## TASK TO COMPLETE
For the listing below, print exactly the lines from the line with "IES / Eulumdat Datei (144, 1474)" to the line with "The Christmas Flowering Single", both included, and nothing beyond them.

*** Begin section ***

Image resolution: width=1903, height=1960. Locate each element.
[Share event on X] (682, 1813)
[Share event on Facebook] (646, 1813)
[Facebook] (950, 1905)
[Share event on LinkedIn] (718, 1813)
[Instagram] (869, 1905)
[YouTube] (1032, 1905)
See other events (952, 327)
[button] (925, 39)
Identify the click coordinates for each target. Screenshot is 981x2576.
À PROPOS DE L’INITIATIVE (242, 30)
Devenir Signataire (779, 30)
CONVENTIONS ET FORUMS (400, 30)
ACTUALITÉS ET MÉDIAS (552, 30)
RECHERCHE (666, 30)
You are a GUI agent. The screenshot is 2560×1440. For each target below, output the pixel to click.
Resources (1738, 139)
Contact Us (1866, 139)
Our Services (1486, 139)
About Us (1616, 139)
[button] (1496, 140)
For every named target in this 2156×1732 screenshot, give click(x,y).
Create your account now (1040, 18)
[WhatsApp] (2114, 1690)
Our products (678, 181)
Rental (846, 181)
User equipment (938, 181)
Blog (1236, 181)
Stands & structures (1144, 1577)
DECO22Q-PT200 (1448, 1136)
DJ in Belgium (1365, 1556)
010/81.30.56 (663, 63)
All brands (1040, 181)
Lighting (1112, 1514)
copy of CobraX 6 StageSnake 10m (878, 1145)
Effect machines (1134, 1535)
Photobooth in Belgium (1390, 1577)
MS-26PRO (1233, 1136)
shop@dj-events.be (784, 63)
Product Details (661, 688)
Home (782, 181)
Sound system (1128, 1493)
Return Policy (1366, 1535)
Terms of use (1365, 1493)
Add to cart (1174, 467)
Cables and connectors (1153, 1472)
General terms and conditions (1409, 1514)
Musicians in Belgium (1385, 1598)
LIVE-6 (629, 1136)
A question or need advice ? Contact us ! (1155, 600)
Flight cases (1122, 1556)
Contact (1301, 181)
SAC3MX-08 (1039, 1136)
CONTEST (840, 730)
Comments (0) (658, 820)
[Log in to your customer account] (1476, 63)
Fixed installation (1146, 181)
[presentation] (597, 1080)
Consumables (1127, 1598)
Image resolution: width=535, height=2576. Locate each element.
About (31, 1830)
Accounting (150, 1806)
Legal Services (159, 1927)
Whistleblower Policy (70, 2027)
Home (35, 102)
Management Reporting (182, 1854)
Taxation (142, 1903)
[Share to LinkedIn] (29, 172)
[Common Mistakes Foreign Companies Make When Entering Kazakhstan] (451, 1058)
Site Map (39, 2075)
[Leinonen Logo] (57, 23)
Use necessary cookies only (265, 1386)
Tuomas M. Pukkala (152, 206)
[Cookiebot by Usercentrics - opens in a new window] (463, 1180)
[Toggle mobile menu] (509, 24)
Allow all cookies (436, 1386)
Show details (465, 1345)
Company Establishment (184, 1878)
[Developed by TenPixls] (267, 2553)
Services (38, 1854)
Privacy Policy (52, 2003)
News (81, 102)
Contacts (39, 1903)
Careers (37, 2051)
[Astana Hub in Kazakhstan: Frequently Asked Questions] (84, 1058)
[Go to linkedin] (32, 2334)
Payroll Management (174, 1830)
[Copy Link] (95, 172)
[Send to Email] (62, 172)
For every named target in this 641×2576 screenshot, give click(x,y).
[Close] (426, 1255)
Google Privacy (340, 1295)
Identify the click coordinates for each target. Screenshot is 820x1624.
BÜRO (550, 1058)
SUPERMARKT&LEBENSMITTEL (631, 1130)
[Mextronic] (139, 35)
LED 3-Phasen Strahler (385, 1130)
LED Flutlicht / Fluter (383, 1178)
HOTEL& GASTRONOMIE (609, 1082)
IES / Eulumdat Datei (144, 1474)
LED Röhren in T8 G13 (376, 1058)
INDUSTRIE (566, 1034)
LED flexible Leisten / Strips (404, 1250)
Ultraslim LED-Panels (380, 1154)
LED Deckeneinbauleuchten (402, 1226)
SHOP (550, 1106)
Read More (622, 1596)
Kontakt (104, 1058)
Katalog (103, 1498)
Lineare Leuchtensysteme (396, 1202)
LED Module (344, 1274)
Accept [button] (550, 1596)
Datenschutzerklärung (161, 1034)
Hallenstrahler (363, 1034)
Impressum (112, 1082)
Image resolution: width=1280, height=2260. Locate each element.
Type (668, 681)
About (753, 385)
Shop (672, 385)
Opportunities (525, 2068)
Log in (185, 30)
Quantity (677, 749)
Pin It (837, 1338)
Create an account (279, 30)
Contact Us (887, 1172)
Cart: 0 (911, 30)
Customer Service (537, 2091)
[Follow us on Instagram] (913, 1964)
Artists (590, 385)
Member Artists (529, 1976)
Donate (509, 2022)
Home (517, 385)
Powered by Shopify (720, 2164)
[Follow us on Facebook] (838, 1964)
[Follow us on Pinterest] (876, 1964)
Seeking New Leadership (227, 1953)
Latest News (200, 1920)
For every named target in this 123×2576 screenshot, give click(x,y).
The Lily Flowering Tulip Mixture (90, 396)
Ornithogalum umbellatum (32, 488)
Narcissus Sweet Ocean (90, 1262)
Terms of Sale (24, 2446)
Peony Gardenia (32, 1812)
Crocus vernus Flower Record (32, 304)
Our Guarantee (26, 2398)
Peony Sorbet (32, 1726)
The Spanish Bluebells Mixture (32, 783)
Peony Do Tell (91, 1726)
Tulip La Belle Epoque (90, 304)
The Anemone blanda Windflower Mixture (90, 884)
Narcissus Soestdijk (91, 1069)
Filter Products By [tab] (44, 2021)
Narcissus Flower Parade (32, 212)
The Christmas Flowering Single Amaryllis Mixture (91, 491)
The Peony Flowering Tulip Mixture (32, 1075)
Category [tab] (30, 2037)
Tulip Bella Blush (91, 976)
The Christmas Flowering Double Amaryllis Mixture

*** End section ***

## WRITTEN RESPONSE
IES / Eulumdat Datei (144, 1474)
LED Röhren in T8 G13 (376, 1058)
INDUSTRIE (566, 1034)
LED flexible Leisten / Strips (404, 1250)
Ultraslim LED-Panels (380, 1154)
LED Deckeneinbauleuchten (402, 1226)
SHOP (550, 1106)
Read More (622, 1596)
Kontakt (104, 1058)
Katalog (103, 1498)
Lineare Leuchtensysteme (396, 1202)
LED Module (344, 1274)
Accept [button] (550, 1596)
Datenschutzerklärung (161, 1034)
Hallenstrahler (363, 1034)
Impressum (112, 1082)
Image resolution: width=1280, height=2260. Locate each element.
Type (668, 681)
About (753, 385)
Shop (672, 385)
Opportunities (525, 2068)
Log in (185, 30)
Quantity (677, 749)
Pin It (837, 1338)
Create an account (279, 30)
Contact Us (887, 1172)
Cart: 0 (911, 30)
Customer Service (537, 2091)
[Follow us on Instagram] (913, 1964)
Artists (590, 385)
Member Artists (529, 1976)
Donate (509, 2022)
Home (517, 385)
Powered by Shopify (720, 2164)
[Follow us on Facebook] (838, 1964)
[Follow us on Pinterest] (876, 1964)
Seeking New Leadership (227, 1953)
Latest News (200, 1920)
For every named target in this 123×2576 screenshot, give click(x,y).
The Lily Flowering Tulip Mixture (90, 396)
Ornithogalum umbellatum (32, 488)
Narcissus Sweet Ocean (90, 1262)
Terms of Sale (24, 2446)
Peony Gardenia (32, 1812)
Crocus vernus Flower Record (32, 304)
Our Guarantee (26, 2398)
Peony Sorbet (32, 1726)
The Spanish Bluebells Mixture (32, 783)
Peony Do Tell (91, 1726)
Tulip La Belle Epoque (90, 304)
The Anemone blanda Windflower Mixture (90, 884)
Narcissus Soestdijk (91, 1069)
Filter Products By [tab] (44, 2021)
Narcissus Flower Parade (32, 212)
The Christmas Flowering Single Amaryllis Mixture (91, 491)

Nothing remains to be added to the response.